Work instructions ▸
a. Answer these questions from the memory management text:
(i) About how many seconds of intent focus does it take to process a piece of information through the hippocampus?
(ii) Which three learning styles does it name?
(iii) When should you first go over what you've learned?
b. Reproduce the memory management text word for word, from "5. Review frequently" up to and including "trying to cram.".

Text block ▸
□ □ □ □ □ □ □
Memory Management skill


Dear friend as exam is near boost your memory management skill:
1. Exercise your brain. The best way to exercise your brain is to engage in new experiences or expose it to varied sensory stimulation. When you break with routine or do something that is challenging, you create new brain pathways. An illustration of this would be writing, or dribbling a basketball with your non-dominant hand, or taking a totally different route to work. An example of sensory stimulation would smell a particular fragrance while listening to a certain piece of music.
2. Pay attention. It is very difficult to remember something if you’ve never learned it in the first place. It takes about eight seconds of intent focus to process a piece of information through the hippocampus and direct it to the proper memory center. If you do not concentrate, get distracted easily, or are doing several things at once, your chances of retrieving specific information will be non-existent.
3. Incorporate as many senses as possible. While there are many different learning styles, such as visual, auditory and kinesthetic (touch), no matter which type you are, you can incorporate all of them in the process of trying to remember something. If you’re a visual learner you can read out loud, even recite rhythmically to remember better. If you’re an auditory learner, create a mental image or look at pictures as you read out loud. Relating information to colors, textures, smells and tastes is also very helpful.
4. Organize Information. A good way to remember new things is to make associations and connect information to what you already know. Building on what you know helps you remember new material. Also, write important things down in notebooks, calendars and post-it notes, then reorganize the information in a comprehensive way in order to retain it.
5. Review frequently and over-learn. Go over what you’ve learned the same day you learned it, and review it frequently. When you review and over-learn information, it becomes embedded in your memory and therefore, so much easier to recall. It is also much more effective than trying to cram.
□ □ □ □ □ □ □
Study material ▸
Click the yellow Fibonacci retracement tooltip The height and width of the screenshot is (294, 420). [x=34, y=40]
□ □ □ □ □ □ □
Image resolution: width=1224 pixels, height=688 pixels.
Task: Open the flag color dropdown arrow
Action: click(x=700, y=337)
□ □ □ □ □ □ □
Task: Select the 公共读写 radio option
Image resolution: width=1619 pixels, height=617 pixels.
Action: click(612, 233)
□ □ □ □ □ □ □
Results in order ▸
a.
(i) About eight seconds.
(ii) Visual, auditory and kinesthetic (touch).
(iii) The same day you learned it.

b.
5. Review frequently and over-learn. Go over what you’ve learned the same day you learned it, and review it frequently. When you review and over-learn information, it becomes embedded in your memory and therefore, so much easier to recall. It is also much more effective than trying to cram.